An international team observed a distant burst of cosmic radio waves lasting less than a millisecond. This Fast Radio Burst (FRB) is the furthest detected yet. Its source was located near the European Southern Observatory’s (ESO) Very Large Telescope (VLT), in a galaxy so distant that its light would take 8 billion years to reach us. The FRB is also one of the most energetic ever observed; In a fraction of a second, it released the equivalent of 30 years of our Sun’s total output.

The discovery of the burst, called FRB 20220610A, was made by the ASKAP radio telescope in Australia last June and surpassed the previous distance record by 50 percent.

“Using the ASKAP antenna array, we were able to pinpoint where the burst was coming from,” says Stuart Ryder, an astronomer at Macquarie University in Australia and one of the lead authors of the study titled “A Bright Fast Radio Burst Probed.” Universe in Redshift 1″ and released Science.

“Then we used [VLT ESO] “We went to Chile to look for the source galaxy and found that it is older and more distant than any other FRB source found to date and is probably part of a small group of merging galaxies.”

The discovery confirms that FRBs can be used to measure the “missing” matter between galaxies, providing a new way to “weigh” the universe. Modern methods of estimating the mass of the universe give contradictory answers and challenge the standard model of cosmology.

“If we count the amount of normal matter in the universe – the atoms that make up all of us – we find that much of what should be there today is missing,” says Ryan Shannon, a professor at Swinburne University. Technology in Australia leading the research.

“We think the missing matter is hiding in the space between galaxies, but it may be so hot and diffuse that it cannot be seen by conventional methods.”

“Fast radio bursts pick up this ionized material. They can ‘see’ all the electrons even in almost empty space, allowing us to measure how much matter there is between galaxies,” says Shannon.

Finding distant FRBs is key to accurately measuring missing matter in the universe, as Australian astronomer Jean-Pierre (JP) Macquart demonstrated in 2020.

“JP showed that the further away a fast radio burst is, the more scattered gas is detected between galaxies. This is now known as the Macquart ratio. Some recent fast radio bursts appear to break this connection. Our measurements confirm that the Macquart relation is valid throughout the known universe.” beyond half of it,” Ryder says.

“Although we still don’t know what causes these massive bursts of energy, the paper confirms that fast radio bursts are a common occurrence in space and that we can use them to detect intergalactic matter and better understand the structure of galaxies.” . Universe,” says Shannon.
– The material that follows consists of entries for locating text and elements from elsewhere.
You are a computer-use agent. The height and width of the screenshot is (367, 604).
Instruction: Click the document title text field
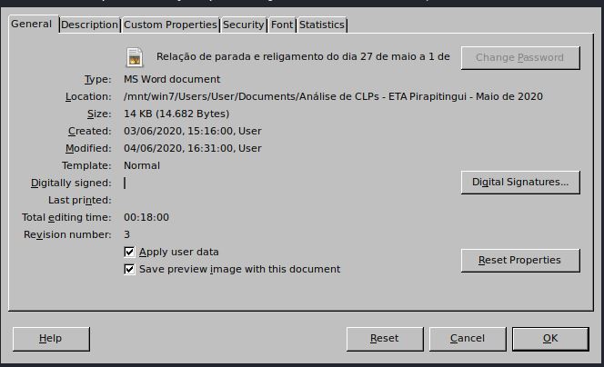[x=303, y=56]
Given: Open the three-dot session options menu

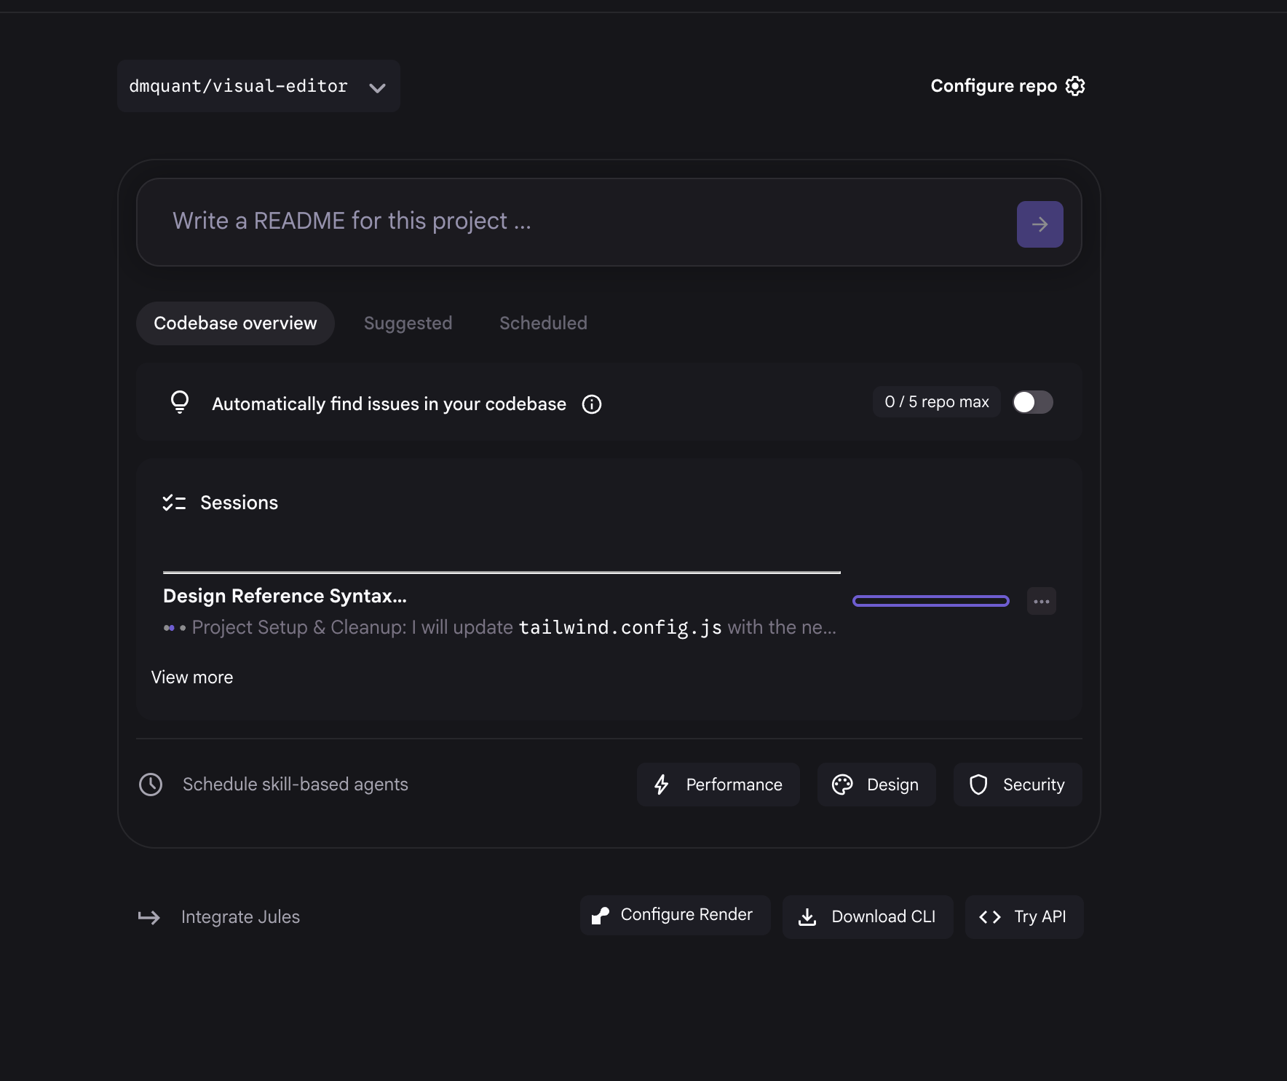Looking at the screenshot, I should tap(1042, 602).
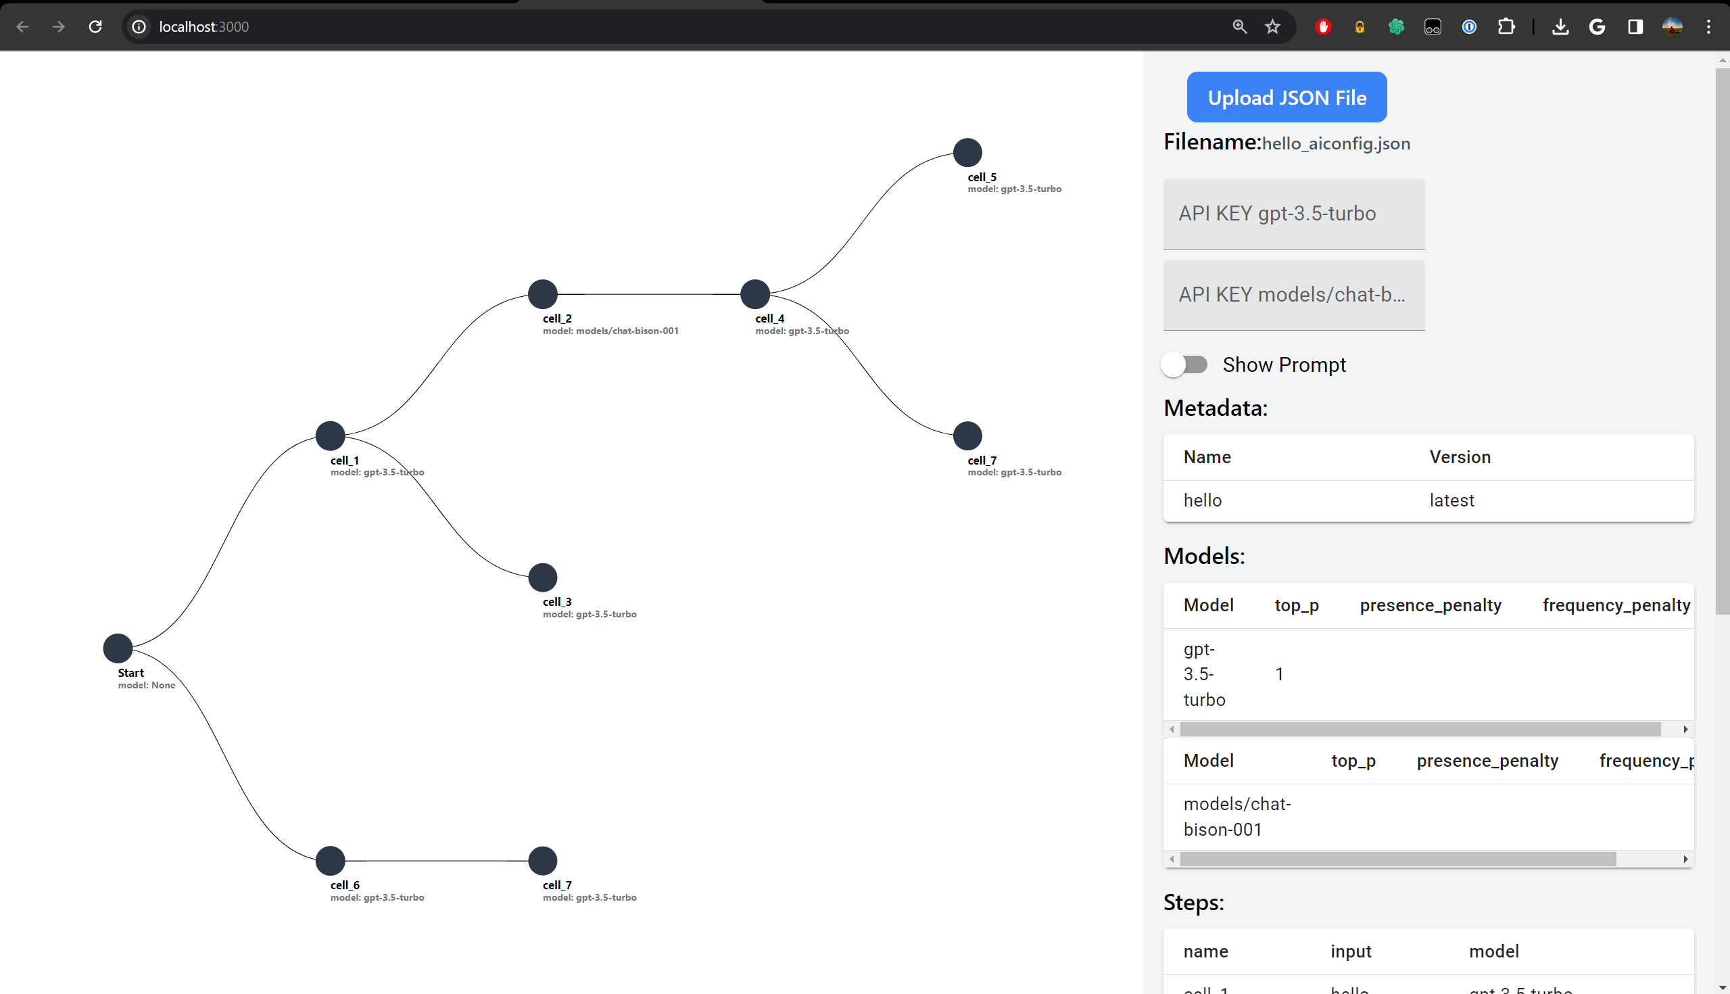Select the cell_2 graph node
The width and height of the screenshot is (1730, 994).
[543, 294]
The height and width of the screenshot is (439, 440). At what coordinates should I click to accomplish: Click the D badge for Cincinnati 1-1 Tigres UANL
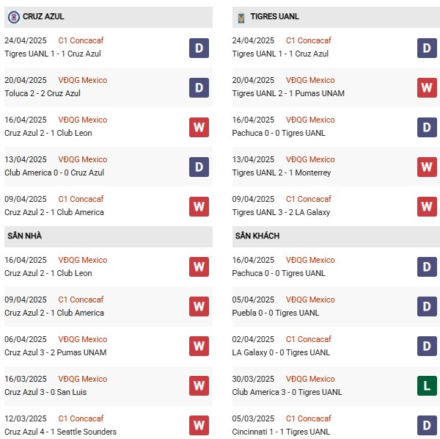pyautogui.click(x=427, y=425)
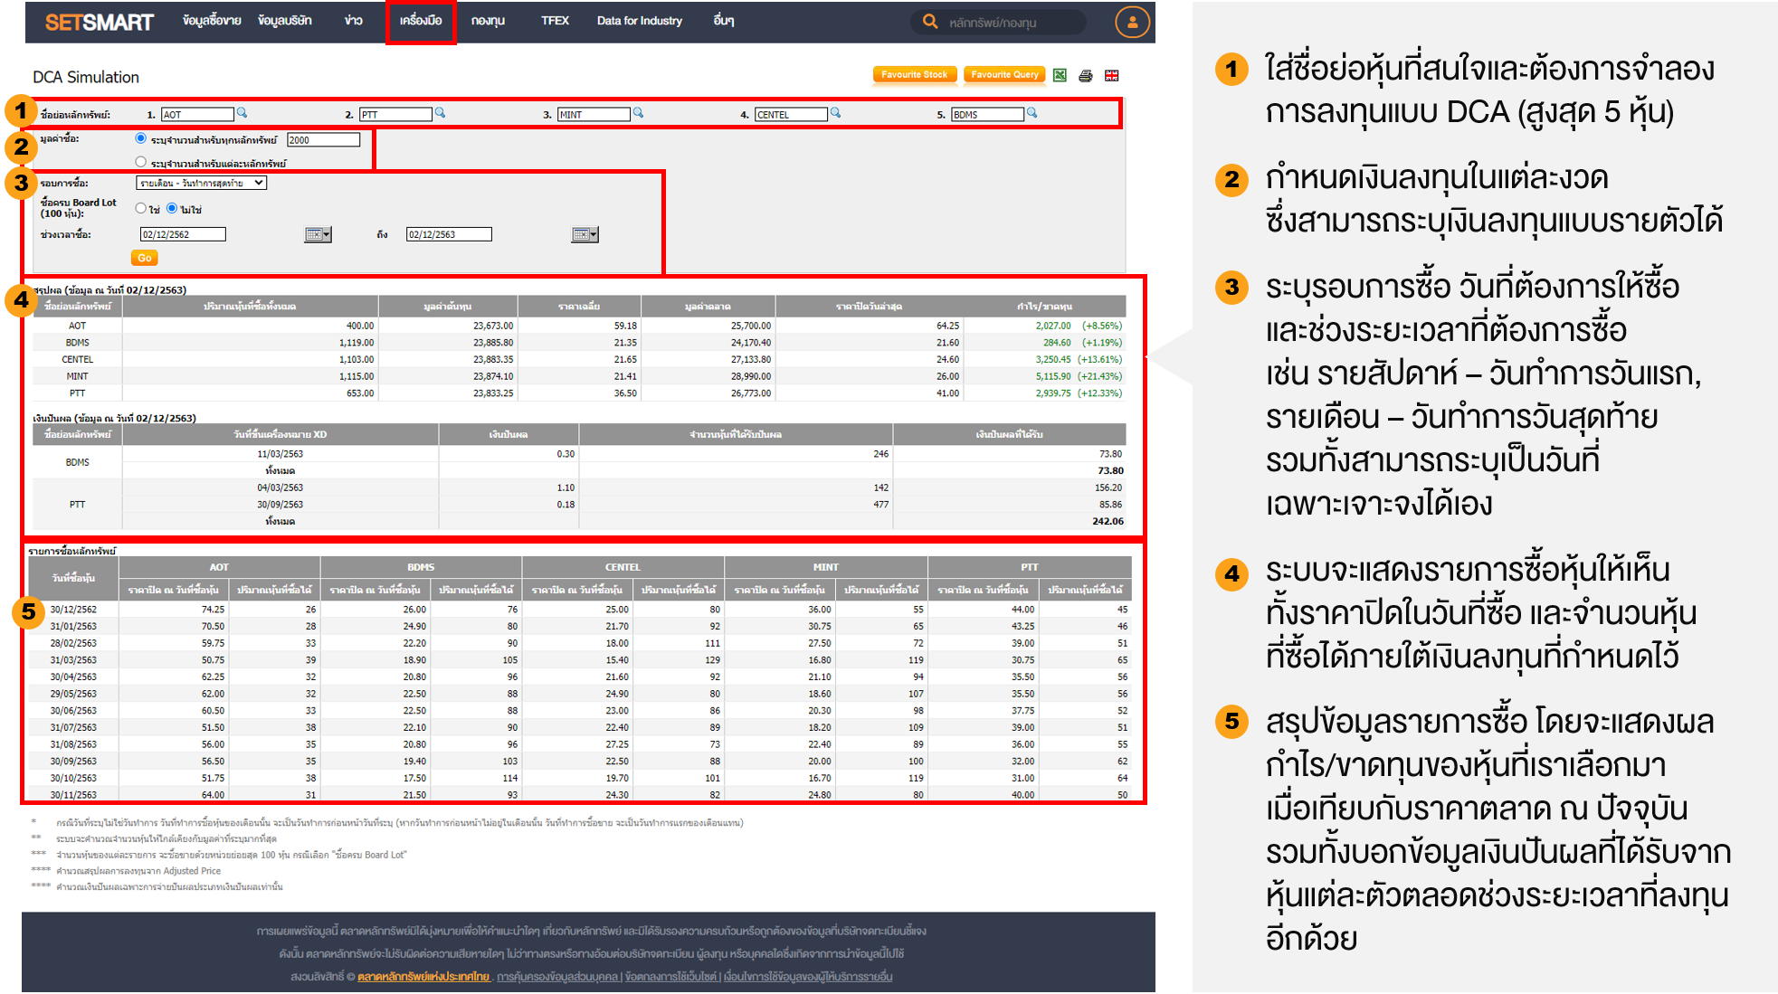Select the amount-per-each-security radio option
Screen dimensions: 1778x994
(x=140, y=162)
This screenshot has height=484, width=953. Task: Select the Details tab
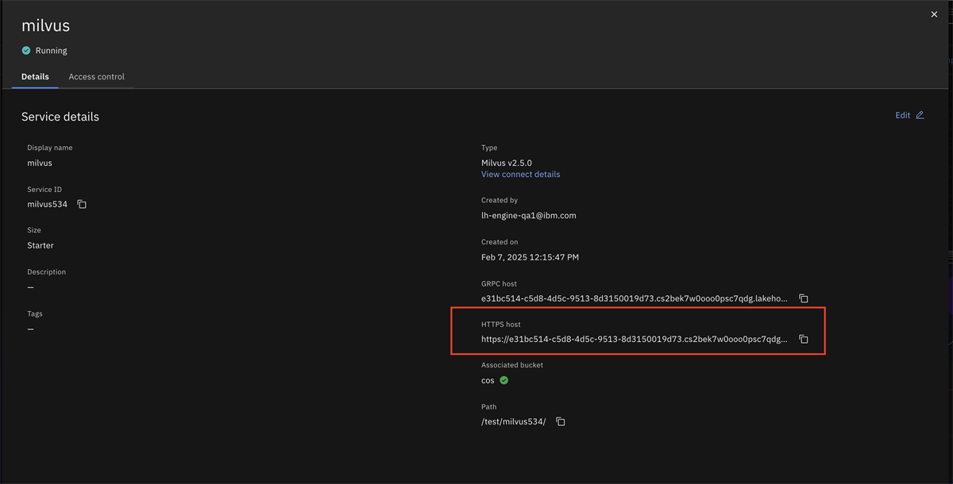(x=35, y=76)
The result represents the limit of what can be achieved with telescopes today; But soon astronomers will have the tools to detect older, more distant explosions, identify their parent galaxies, and measure the missing matter in the universe.

The Square Kilometer Array International Observatory is currently building two radio telescopes in South Africa and Australia that will be able to find thousands of FRBs, including very distant ones that cannot be detected with current methods. ESO’s 39-metre Extremely Large Telescope, under construction in Chile’s Atacama Desert, will be one of the few telescopes capable of searching for source galaxies of the flares even more distant than FRB 20220610A.